I am aware that I hail from America and that I am writing in a country where soccer is king, but there is simply no greater sporting event then the NCAA Basketball Tournament.
I could talk about how basketball is faster paced then soccer, that there is more scoring and all that. However, what truly makes March Madness great goes beyond just the game of basketball itself.
First, there is how it is formulated. The over 300 teams that compete in the NCAA’s Division 1 are narrowed down to 68. 31 teams automatically get in due to winning their conference tournaments while the other 37 are determined by a selection committee that chooses the best teams that did not receive automatic bids. From those 68 a bracket is formed. 68 turns into 64, 64 into 32, 32 into 16 and so on until a champion is crowned.
As soon as the bracket comes out, on which is known Selection Sunday, the obsession begins.
The 68 team field is devoured, dissected and discussed amongst every American sports fan with a pulse.
Who will win the tournament becomes the dominant topic of conversation across the country until the games begin. Here is where things get weird. The excitement surrounding the tournament is as much about correctly picking the outcome of each game as it is about the actual games themselves.
Last year over 6.45 million brackets were submitted to espn.com and that doesn’t even count the number of brackets submitted to other websites as well as the number of separate office pools across the country.
Filling out brackets becomes an addiction, I filled out 5 one year, that can only be satisfied by picking correctly.

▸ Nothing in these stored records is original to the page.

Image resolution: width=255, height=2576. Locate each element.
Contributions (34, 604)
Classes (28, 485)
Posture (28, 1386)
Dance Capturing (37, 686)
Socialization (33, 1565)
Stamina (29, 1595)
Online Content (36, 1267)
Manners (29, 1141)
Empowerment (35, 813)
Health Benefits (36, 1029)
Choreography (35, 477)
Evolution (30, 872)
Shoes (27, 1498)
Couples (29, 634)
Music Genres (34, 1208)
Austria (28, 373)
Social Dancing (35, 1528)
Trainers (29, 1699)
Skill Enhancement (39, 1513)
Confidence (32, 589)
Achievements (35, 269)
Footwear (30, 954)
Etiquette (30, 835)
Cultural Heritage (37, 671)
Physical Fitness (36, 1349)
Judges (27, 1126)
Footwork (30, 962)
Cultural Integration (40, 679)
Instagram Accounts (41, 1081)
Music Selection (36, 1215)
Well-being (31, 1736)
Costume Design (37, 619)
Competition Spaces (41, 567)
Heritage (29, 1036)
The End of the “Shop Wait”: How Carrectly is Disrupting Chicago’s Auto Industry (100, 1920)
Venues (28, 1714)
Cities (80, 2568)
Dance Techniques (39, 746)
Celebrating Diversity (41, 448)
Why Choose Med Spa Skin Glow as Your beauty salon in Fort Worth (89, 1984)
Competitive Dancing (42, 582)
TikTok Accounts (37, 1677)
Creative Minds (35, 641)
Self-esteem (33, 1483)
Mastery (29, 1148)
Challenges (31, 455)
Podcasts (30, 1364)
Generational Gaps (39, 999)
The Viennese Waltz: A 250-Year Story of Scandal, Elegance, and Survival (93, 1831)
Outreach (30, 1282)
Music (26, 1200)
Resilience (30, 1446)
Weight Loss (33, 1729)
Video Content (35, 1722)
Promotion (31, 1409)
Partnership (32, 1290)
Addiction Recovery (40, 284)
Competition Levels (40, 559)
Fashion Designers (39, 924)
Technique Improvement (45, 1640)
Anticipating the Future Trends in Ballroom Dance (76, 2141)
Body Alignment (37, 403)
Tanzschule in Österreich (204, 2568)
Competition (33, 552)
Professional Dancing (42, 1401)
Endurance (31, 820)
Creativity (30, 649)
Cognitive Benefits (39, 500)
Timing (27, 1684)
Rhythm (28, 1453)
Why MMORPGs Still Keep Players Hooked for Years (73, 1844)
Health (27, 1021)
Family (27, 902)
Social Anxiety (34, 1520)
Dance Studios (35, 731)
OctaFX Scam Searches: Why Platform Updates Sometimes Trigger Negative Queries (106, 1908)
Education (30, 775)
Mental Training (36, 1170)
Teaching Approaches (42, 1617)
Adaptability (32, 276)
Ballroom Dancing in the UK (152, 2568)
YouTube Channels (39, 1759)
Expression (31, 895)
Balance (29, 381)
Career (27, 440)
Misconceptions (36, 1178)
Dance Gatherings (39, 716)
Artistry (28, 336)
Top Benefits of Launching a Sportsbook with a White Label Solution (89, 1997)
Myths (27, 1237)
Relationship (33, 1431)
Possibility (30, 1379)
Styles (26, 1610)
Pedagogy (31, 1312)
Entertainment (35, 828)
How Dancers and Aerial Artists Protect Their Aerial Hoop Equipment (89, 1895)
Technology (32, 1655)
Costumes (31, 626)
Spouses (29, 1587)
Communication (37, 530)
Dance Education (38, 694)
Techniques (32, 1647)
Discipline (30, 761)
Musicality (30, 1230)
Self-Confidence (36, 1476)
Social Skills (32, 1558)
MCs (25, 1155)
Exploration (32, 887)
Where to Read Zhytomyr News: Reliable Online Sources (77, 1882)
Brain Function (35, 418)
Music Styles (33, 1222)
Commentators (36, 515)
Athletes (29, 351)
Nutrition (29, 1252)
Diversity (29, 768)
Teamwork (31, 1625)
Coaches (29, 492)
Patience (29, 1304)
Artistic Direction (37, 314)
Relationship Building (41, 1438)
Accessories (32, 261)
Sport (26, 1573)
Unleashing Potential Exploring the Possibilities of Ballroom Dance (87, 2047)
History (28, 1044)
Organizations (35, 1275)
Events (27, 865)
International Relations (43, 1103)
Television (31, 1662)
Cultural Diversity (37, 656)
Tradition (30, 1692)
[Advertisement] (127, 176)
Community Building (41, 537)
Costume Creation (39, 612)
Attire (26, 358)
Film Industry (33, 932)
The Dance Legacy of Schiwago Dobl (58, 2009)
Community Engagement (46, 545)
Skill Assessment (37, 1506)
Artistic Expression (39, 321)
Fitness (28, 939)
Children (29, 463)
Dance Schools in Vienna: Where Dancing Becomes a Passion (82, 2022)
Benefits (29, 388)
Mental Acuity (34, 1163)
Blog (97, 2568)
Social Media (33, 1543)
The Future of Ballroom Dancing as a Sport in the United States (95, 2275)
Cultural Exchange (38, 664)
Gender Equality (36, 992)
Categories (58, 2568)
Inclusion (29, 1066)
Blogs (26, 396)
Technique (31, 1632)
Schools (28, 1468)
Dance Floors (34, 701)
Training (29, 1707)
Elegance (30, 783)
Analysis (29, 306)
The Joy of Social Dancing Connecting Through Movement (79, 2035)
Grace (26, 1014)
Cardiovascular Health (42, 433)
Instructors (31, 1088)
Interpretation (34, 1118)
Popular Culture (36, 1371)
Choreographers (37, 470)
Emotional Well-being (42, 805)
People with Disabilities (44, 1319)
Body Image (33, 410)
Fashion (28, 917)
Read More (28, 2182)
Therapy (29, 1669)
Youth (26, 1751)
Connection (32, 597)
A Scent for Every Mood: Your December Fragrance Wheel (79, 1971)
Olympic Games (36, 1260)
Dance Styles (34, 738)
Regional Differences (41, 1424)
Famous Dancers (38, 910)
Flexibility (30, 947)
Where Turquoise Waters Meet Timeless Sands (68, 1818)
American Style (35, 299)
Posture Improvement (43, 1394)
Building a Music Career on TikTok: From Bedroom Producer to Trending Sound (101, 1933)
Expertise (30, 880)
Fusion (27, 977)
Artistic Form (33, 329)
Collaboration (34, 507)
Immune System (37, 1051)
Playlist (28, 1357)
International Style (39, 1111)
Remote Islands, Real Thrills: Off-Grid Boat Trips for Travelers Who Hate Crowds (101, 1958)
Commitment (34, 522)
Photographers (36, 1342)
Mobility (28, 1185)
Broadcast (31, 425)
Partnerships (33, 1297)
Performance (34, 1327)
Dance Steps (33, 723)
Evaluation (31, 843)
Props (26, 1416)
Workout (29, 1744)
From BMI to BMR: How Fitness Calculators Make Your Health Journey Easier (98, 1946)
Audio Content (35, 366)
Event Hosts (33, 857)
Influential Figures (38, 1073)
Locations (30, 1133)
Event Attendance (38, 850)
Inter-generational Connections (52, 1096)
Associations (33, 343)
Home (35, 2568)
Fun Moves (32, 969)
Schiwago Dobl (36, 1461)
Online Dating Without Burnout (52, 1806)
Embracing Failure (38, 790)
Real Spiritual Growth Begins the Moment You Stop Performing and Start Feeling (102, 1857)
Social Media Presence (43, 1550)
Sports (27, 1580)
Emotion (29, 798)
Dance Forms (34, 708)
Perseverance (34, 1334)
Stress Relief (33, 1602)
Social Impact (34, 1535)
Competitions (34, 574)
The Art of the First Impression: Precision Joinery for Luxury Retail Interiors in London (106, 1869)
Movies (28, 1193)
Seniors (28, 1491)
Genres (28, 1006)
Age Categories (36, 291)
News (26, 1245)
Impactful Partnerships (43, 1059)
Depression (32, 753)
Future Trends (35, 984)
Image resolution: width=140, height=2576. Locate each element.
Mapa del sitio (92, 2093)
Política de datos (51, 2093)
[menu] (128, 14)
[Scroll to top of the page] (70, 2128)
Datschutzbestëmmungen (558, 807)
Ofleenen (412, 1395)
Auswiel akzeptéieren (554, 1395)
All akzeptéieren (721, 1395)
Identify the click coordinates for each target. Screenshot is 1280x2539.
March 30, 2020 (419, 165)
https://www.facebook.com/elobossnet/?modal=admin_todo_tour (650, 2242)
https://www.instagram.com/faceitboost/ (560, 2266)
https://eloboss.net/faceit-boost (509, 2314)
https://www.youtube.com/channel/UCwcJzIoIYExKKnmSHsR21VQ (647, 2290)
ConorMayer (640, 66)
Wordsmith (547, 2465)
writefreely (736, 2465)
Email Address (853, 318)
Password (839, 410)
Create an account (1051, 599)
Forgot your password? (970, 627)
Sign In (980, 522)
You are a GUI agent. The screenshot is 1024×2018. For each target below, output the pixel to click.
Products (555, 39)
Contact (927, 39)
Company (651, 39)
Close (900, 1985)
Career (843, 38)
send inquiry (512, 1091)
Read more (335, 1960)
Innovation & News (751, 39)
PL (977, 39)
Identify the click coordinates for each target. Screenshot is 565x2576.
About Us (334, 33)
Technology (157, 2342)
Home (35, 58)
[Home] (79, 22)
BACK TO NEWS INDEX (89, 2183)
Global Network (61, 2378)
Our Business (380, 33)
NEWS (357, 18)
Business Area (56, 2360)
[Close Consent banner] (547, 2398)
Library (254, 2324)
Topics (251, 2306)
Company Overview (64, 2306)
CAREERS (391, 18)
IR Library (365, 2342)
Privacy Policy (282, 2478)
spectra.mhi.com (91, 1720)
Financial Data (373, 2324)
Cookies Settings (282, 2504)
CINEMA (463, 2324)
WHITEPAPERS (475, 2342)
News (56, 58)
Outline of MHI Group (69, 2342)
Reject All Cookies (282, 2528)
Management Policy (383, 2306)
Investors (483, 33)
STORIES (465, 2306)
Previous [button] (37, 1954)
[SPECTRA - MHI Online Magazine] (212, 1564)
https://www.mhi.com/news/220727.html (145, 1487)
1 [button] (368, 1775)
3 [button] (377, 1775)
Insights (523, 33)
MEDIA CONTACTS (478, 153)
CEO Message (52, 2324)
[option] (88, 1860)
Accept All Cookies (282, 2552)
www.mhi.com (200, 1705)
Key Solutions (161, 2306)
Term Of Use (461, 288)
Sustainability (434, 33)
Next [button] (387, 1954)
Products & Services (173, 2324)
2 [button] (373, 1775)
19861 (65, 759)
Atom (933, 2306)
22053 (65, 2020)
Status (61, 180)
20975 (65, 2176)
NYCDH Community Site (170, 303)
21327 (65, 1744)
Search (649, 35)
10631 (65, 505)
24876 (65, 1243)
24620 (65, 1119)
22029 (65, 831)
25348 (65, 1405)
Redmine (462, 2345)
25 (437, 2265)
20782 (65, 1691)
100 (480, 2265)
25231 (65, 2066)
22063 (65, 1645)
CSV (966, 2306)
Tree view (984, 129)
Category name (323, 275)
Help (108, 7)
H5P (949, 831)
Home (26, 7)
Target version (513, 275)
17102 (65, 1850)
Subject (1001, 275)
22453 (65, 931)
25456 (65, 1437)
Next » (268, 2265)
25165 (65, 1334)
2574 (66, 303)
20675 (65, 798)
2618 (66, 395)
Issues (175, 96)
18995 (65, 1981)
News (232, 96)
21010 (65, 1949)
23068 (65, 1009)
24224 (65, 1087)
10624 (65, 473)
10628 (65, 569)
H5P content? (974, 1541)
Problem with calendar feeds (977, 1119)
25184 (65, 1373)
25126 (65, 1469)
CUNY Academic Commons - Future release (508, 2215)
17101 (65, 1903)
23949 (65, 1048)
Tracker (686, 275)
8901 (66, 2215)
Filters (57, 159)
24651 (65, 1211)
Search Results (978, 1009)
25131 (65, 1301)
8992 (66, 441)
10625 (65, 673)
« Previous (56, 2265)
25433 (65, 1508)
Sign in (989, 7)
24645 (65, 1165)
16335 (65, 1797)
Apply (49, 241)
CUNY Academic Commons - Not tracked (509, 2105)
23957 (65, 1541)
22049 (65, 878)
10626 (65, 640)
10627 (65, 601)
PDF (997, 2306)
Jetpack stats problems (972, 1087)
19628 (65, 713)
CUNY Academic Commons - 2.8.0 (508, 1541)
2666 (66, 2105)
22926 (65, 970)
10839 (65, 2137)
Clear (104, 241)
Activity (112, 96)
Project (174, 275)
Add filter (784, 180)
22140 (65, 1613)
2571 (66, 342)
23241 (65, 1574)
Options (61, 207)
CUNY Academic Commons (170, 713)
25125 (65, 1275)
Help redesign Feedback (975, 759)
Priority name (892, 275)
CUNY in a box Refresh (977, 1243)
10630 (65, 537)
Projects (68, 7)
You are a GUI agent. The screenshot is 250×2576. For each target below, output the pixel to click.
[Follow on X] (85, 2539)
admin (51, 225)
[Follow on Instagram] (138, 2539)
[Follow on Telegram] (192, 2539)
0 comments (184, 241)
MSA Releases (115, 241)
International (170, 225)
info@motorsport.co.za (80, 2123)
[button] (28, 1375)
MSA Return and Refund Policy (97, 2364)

However, the ultimate point in filling out a bracket isn’t even about being completely right, the odds of picking every game correctly are 1 in 9.2 quintillion, it’s solely about being more right than your friends.
March Madness provides a delightful reminder that there is no greater satisfaction then looking your friend in the eye after correctly calling a huge upset and smugly saying, “I told you so.”
Once the match ups are over analysed and your picks are made, the games begin.
And once they begin, nothing else matters.
The first round of games starts around noon on Thursday, meaning that a few arrangements have to be made in order to watch them. Sick days are called in, classes are skipped and family member randomly die, all just to catch the first bits of Madness. I remember taking an extremely long bathroom break during one of my classes on the first day of the tournament last year, just to sprint to the local bar across the street to catch the end of one particularly close game that could potentially ruin my bracket.
My decision to cut class probably explains the ridiculousness of March Madness the best. Even though it was just last year, I have no idea who won and I have no idea who played. All I know is that I needed one of the teams to win to salvage my pitiful bracket and there was no way I was going to miss the game. Sacrifices had to be made.
In 10 years of making a bracket I have never won my pool and there is a great chance that I never will. However I, like all Americans, will continue to immerse myself in the Madness because if by some miracle I get the most games right, as the champion lifts the trophy a centre court, I get to feel like I won too.